Prairie dogs are known plague carriers. Yes, you heard me right, Bubonic plague still exists in the United States and is usually contracted from fleas living in the fur of prairie dogs. These fleas are easily passed on to our pooches, compromising everyone’s health. Recently near Fort Collins, Colorado, a teenage boy passed away from contracting a rare case of Septicemic plague contracted from prairie dog fleas.
There was a time when contracting Lyme disease from deer ticks was an exclusive worry to those living in America’s northeast part of the country. Although it’s still a huge problem in New England, the disease can be contracted from any infected tick throughout the United States.
Lyme disease is a serious bacterial disease with debilitating consequences. Thus, a tick bite should never be taken lightly and should even be followed up with immediate medical attention. You can read about singer – songwriter Avril Lavigne’s Lyme disease journey and struggles here.
Valley Fever? I don’t know about you, but I never heard the term Valley Fever until we started traveling regularly to Arizona. Every now and then we would encounter someone informing us they needed to visit a friend in the hospital who was suffering from Valley Fever.

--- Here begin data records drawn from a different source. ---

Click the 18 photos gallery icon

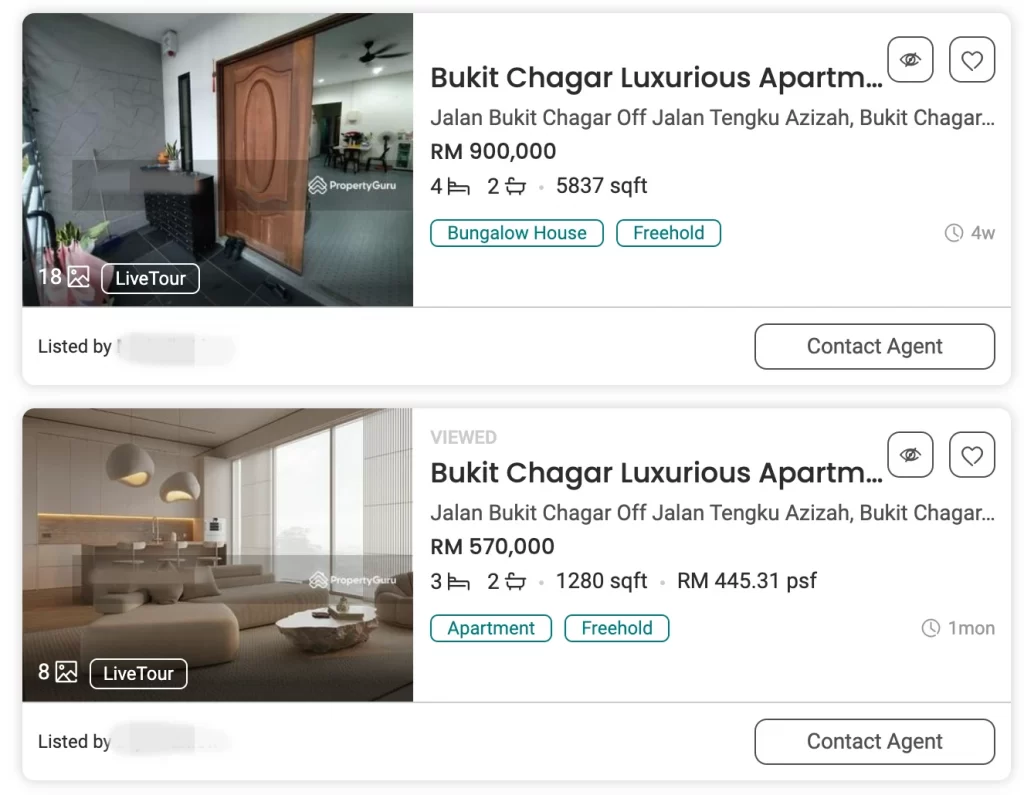click(x=79, y=277)
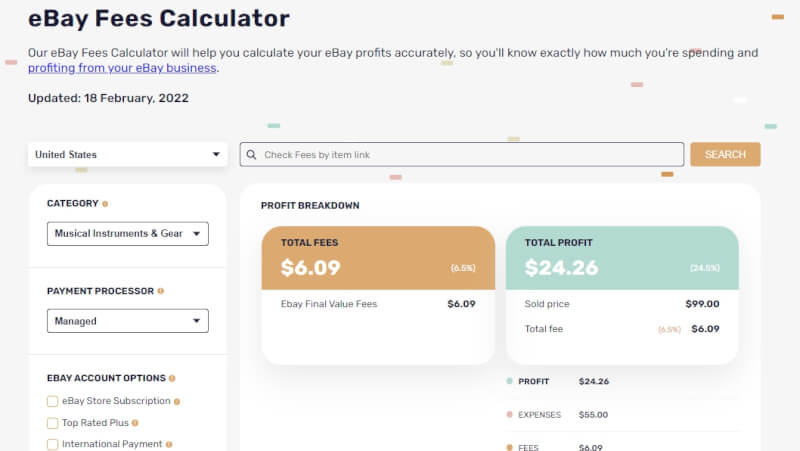This screenshot has width=800, height=451.
Task: Click the info icon after eBay Store Subscription
Action: coord(177,401)
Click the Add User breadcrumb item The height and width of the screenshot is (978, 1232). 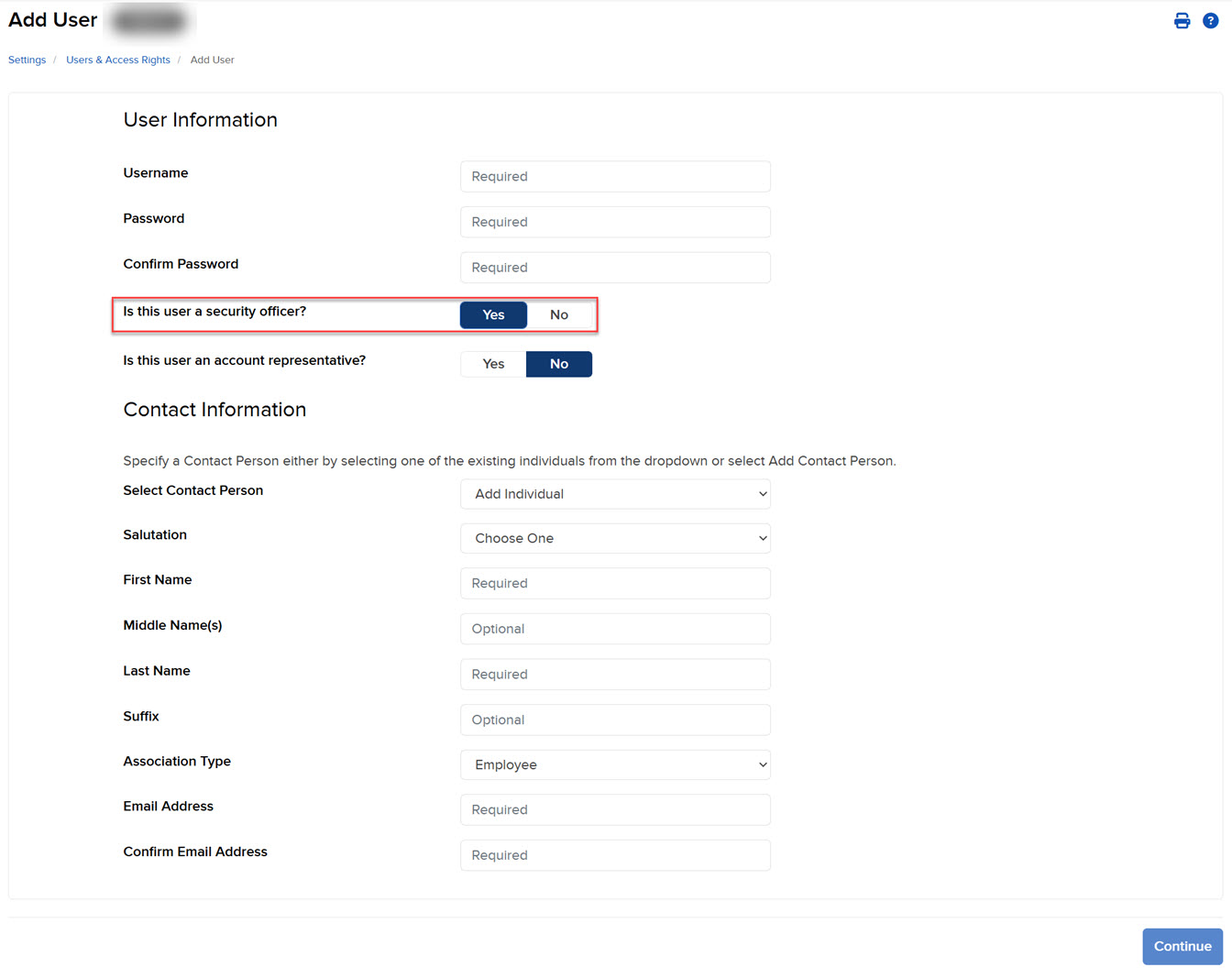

Since we spend our winters in Arizona, I was quick to educate myself on the signs and symptoms of Valley Fever and the fungal spore behind the illness. Some folks grow up in Phoenix and never ingest a spore while others may visit for a few days and return home with these nasty guys imbedded their lungs.The spores causing Valley Fever live in the dirt of the arid desert southwest and become airborne during windstorms, construction, four-wheeling, or even gardening. Once airborne the spore can be inhaled – ingested and imbedded in the lining of the lungs. Depending on the number of spores ingested and the overall health of a person, determines the severity of the symptoms and illness. Some folks never know they have Valley Fever while others are hospitalized. It can be fatal.
You can read more about it here, but there’s one huge fact to understand about Valley Fever especially for travelers. After returning home, weeks later a person might develop a nagging cough. The fungal spores on a lung X-ray can mimic cancer and lead to a misdiagnosis. Doctors outside of an arid climate might not be familiar with Valley Fever.
So before jumping to the Big C conclusion, a doctor might need to be informed by the patient that further testing would be prudent to rule out Valley Fever. Thus, it’s important for anyone traveling to the southwest section of the United States, to be aware of the signs and symptoms of Valley Fever.
And last but not least, there’s West Nile. No one likes being bit by an irritating mosquito. The itchy welts are bad enough, but now, after being bit, I have to be concerned about contracting the West Nile virus!
So there you have some of “my” health concerns while traveling around the country in our RV; plague, Lyme disease, Valley Fever, and West Nile. I’m sure my friend Mona Liza would add chiggers to this list. You can read about her chigger attack here and make sure you don’t meet a similar fate.
Is there a disease or bug where you live that is of particular concern? Have you ever traveled someplace and been exposed to an unusual health risk? Feel free to enlighten us in the comments 🙂
Disclaimer: I am not a doctor or a nurse. This post is merely meant as entertainment. It is meant to enlighten and provoke awareness of geographical health concerns and nothing more.